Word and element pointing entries
Begin
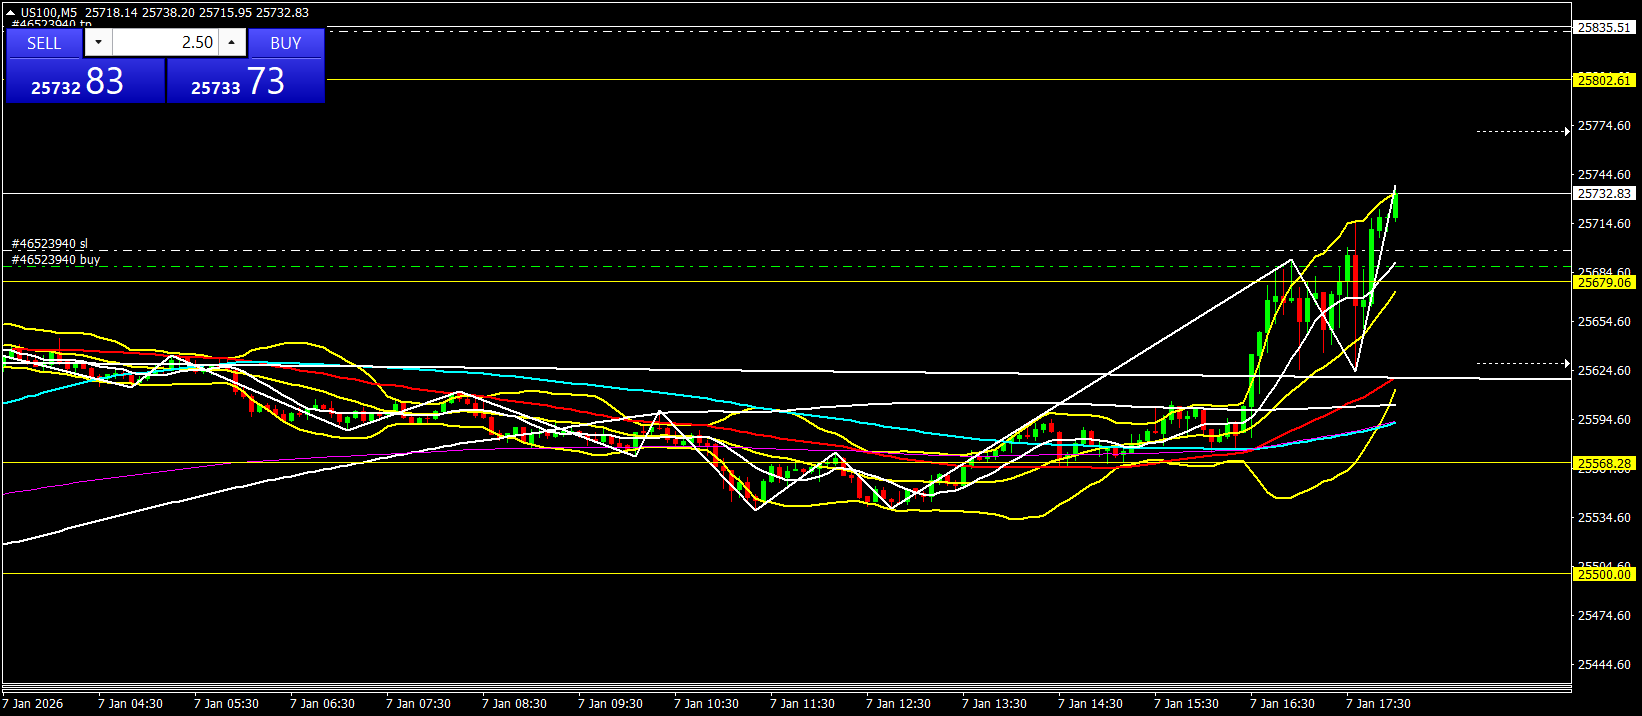Click the 7 Jan 12:30 time label
The height and width of the screenshot is (716, 1642).
coord(898,704)
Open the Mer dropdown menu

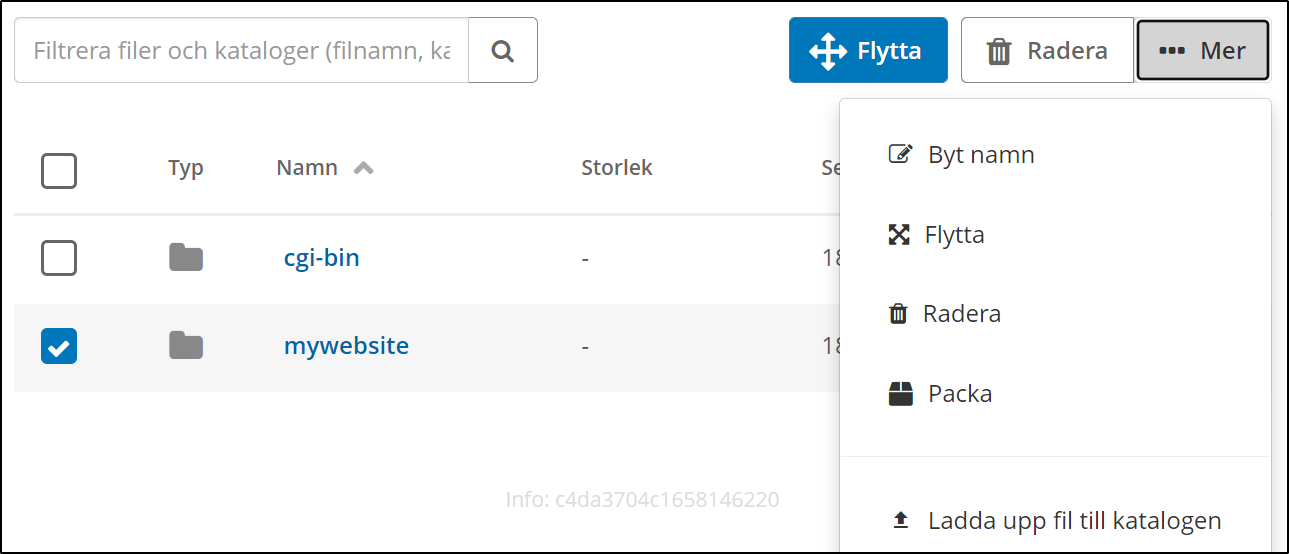click(1202, 50)
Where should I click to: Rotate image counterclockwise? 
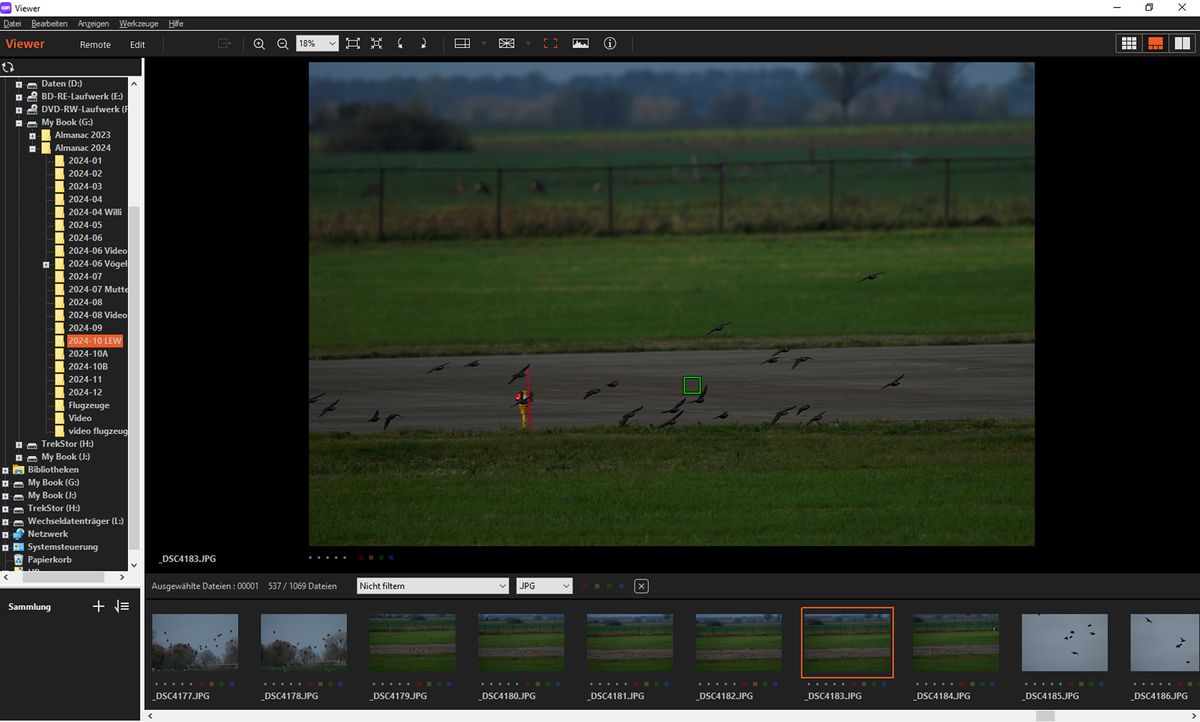tap(401, 44)
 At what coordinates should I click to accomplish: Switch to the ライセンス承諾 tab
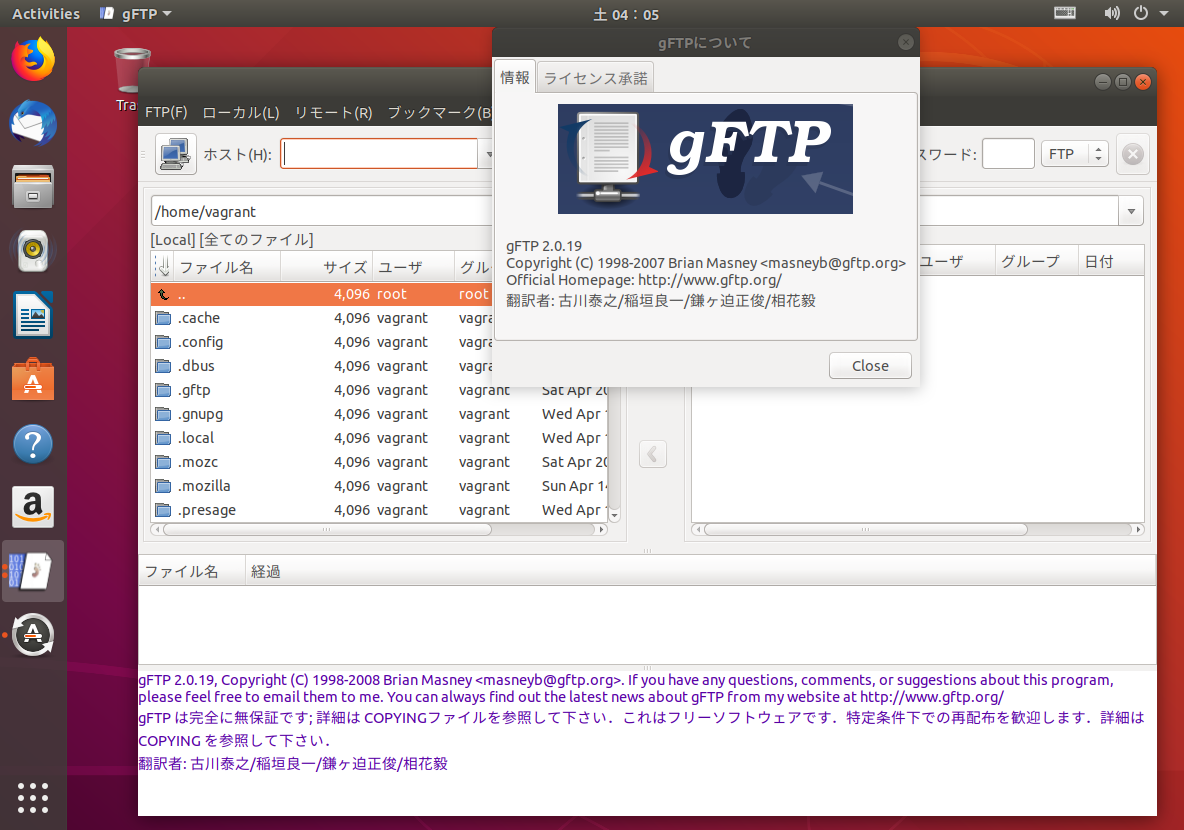point(595,76)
End
> [Required work]:
Starting at the line that contains "At what coordinates", copy the data word for word through its final line. Leave out the pictures.

> [Answer below]:
 At what coordinates should I click to accomplish: Switch to the ライセンス承諾 tab
point(595,76)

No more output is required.